A guided tour

The MicroFloatingPoints package is organized into four modules:

MicroFloatingPoints: the main module containing the definition of the parameterized type Floatmu and the associated methods;
MicroFloatingPoints.MFPUtils: a module providing miscellaneous utility functions for the Floatmu type;
MicroFloatingPoints.MFPPlot: a module offering various graphical ways to display Floatmu floating-point numbers;
MicroFloatingPoints.MFPRandom: the module overloading Random.rand to produce Floatmu random values.

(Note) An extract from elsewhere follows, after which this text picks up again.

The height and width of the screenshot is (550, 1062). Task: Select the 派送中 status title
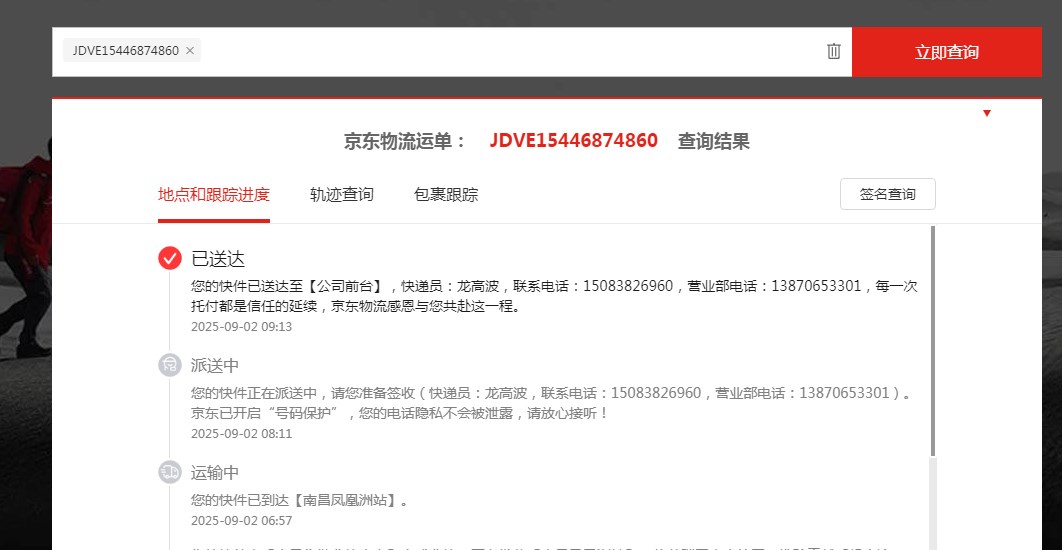click(215, 366)
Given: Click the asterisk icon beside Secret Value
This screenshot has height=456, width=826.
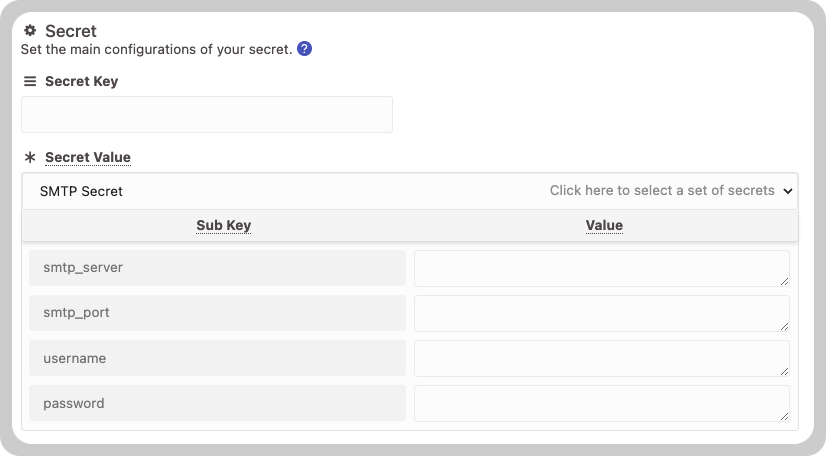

After having correctly installed the package (see Installation), we start our tour by loading the MicroFloatingPoints module:

julia> using MicroFloatingPoints

We can now define a new floating-point type MuFP with 2 bits for the exponent (the first parameter) and 2 bits for the fractional part (the second parameter):

julia> MuFP = Floatmu{2,2}Floatmu{2, 2}

Such a type is very limited, and a call to floatmax will give us the largest finite float representable:

julia> floatmax(MuFP)3.5

Conversely, we can obtain the smallest positive float in the MuFP format with the μ method:

julia> μ(MuFP)0.25

Note that this value is a subnormal number, which is different and smaller than the smallest normal float, obtained by calling floatmin:

julia> floatmin(MuFP)1.0

Graphics with `MicroFloatingPoints.MFPPlot`

The MicroFloatingPoints package offers several graphical functionalities that are all available in MicroFloatingPoints.MFPPlot when the plotting package PyPlot is also loaded:

julia> using MicroFloatingPoints.MFPPlot, PyPlot

Loading PyPlot will trigger the loading of a package extension. Alternatively, PythonPlot can also be used with the alias const plt = pyplot.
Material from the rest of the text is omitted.